L’11 novembre, giorno dedicato a san Martino, simboleggiava la fine dell’anno agrario.
Questo era il giorno del pranzo abbondante prima di quello natalizio e si assaggiava il vino novello nelle cantine gustando caldarroste o rostie.
Il 13 dicembre, invece, con la festa di Santa Lucia, prendeva avvio una specie di rito sacrificale: l’uccisione del maiale, di cui nulla andava perso. Basti pensare che perfino le ossa erano conservate sotto sale per farne un economico companatico da affiancare ai cavoli neri, e la testa veniva conservata per poi essere consumata assieme alla focaccia di granoturco o alla farinata, dopo la messa di mezzanotte di Natale. Ma la vera squisitezza era il berodo, sanguinaccio confezionato con il sangue del maiale.
Il giorno della vigilia si facevano le pulizie ed era usanza addobbare la casa con decorazioni fatte con lunghi fili di spago in cui venivano infilati bacche di ginepro, alloro, rametti di ulivo, maccheroni, noci e nocciole.

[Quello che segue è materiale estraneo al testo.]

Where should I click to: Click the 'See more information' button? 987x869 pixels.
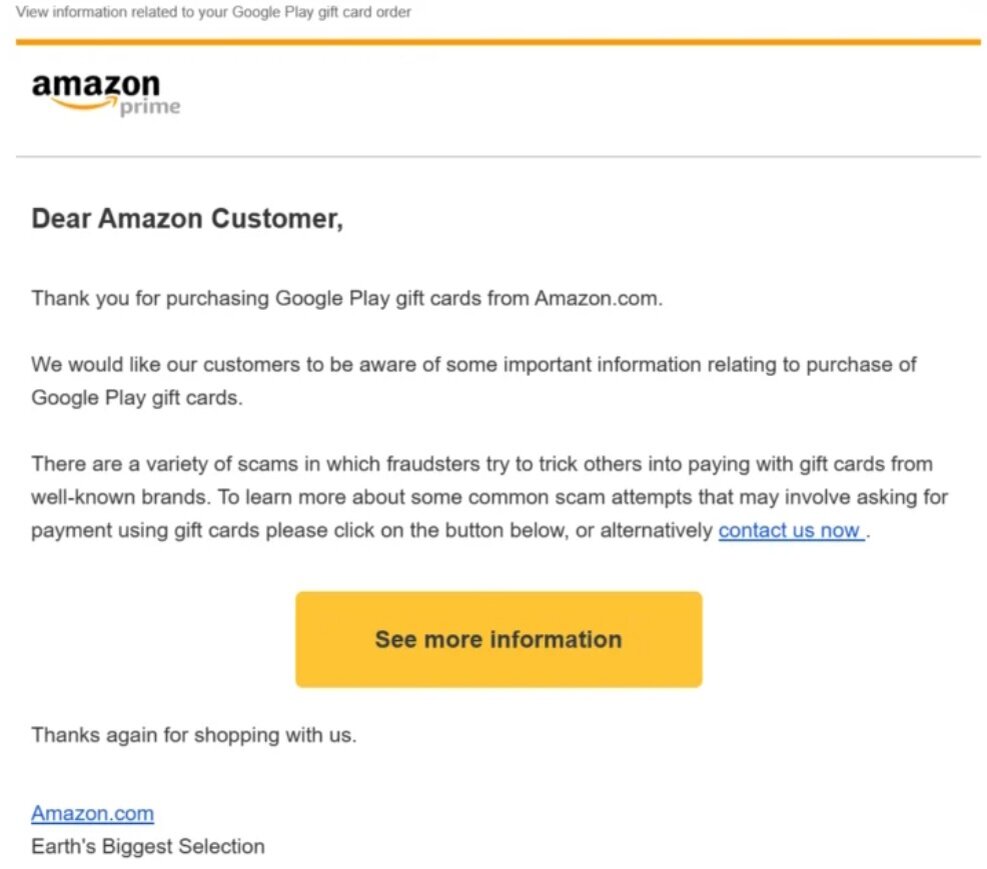click(499, 639)
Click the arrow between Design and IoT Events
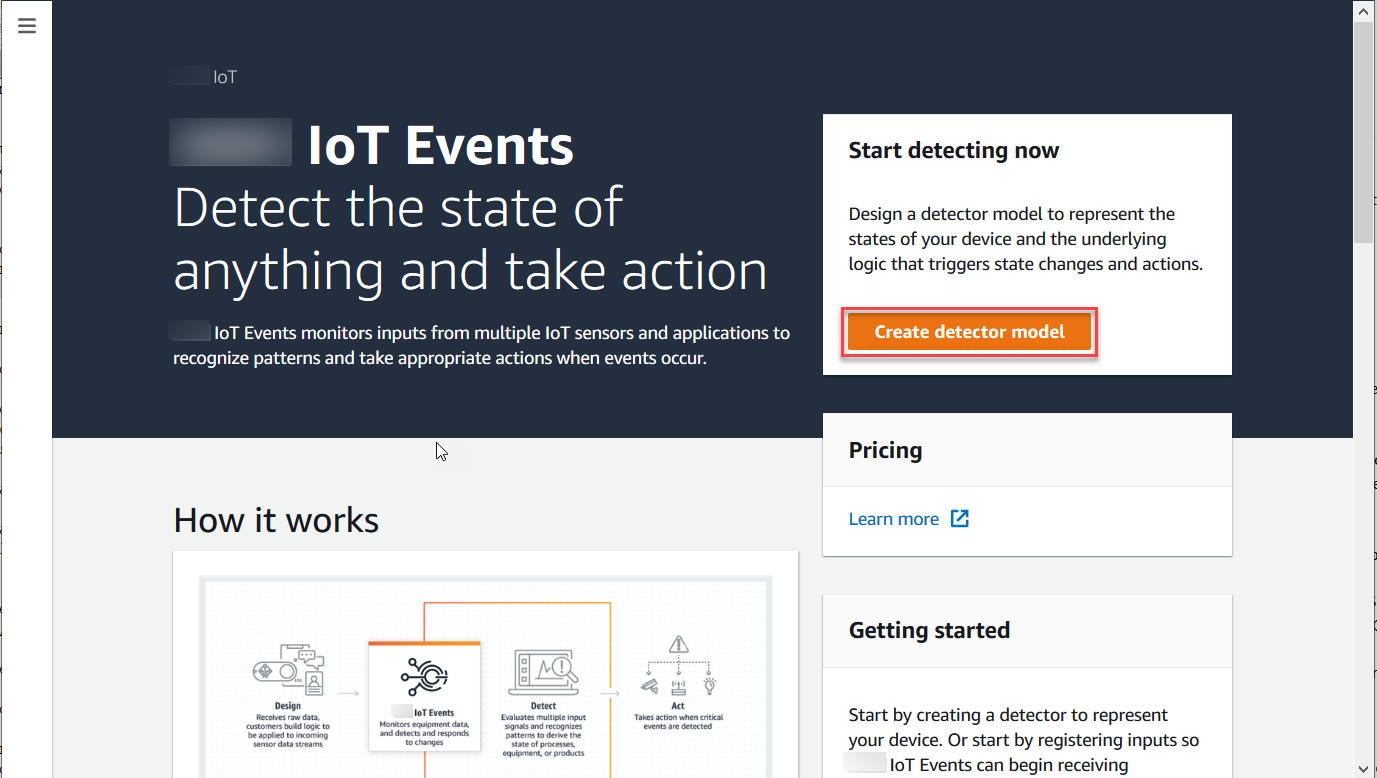 pyautogui.click(x=347, y=692)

Al mattino le donne preparavano il pandolce per il Natale e spesso anche i ravioli, che in alcune zone sostituivano i natalini, e si cuoceva il berodo per l’indomani. Sul piano del focolare ardeva il ceppo d’olivo o d’alloro, che bruciava lentamente fino a Capodanno, simbolo del vecchio anno che sta per terminare.
Il pranzo e la cena erano piuttosto frugali, a base di cavoli bolliti conditi con l’olio, farinata, pane casereccio e focaccia di granturco. La mattina di Natale le mamme mandavano i bambini a prendere il pane bianco di bottega ed era usanza che i negozianti regalassero loro torroncini. Sulla tavola imbandita non dovevano mancare elementi simbolici propiziatori: uno scopino di erica, fatto benedire durante la messa di mezzanotte, una manciata di sale, la cassoa, cioè il mestolo forato, una michetta di pane bianco per i poveri e un’altra lasciata in serbo per gli animali.
La prima pietanza del pranzo era costituita dai natalini in brodo, lunghi maccheroni di pasta di semola di grano duro lisci e tagliati a “penna”, mentre il 26 dicembre si consumavano i ravioli, preparati con gli avanzi del giorno precedente. A fine pranzo arrivava il piatto più atteso della festa natalizia: il pandolce decorato con un ramoscello d’alloro. Il più giovane componente della famiglia toglieva il rametto e tagliava il pandolce e il più anziano serviva le porzioni a tutti i convitati seguendo un rituale preciso e facendo attenzione a mettere da parte una fetta per i poveri. Il pranzo natalizio terminava con noci, frutta secca e candita, uva, mele carle e pere martine sciroppate.
Il ricco menu natalizio non finisce qui: con anicini, frutta fresca, frutta secca, canditi e cioccolatini si preparava il “tondo di Natale”, piatto che il “capofamiglia” confezionava per ogni commensale e che veniva poi consumato gradatamente per tutto l’arco delle feste.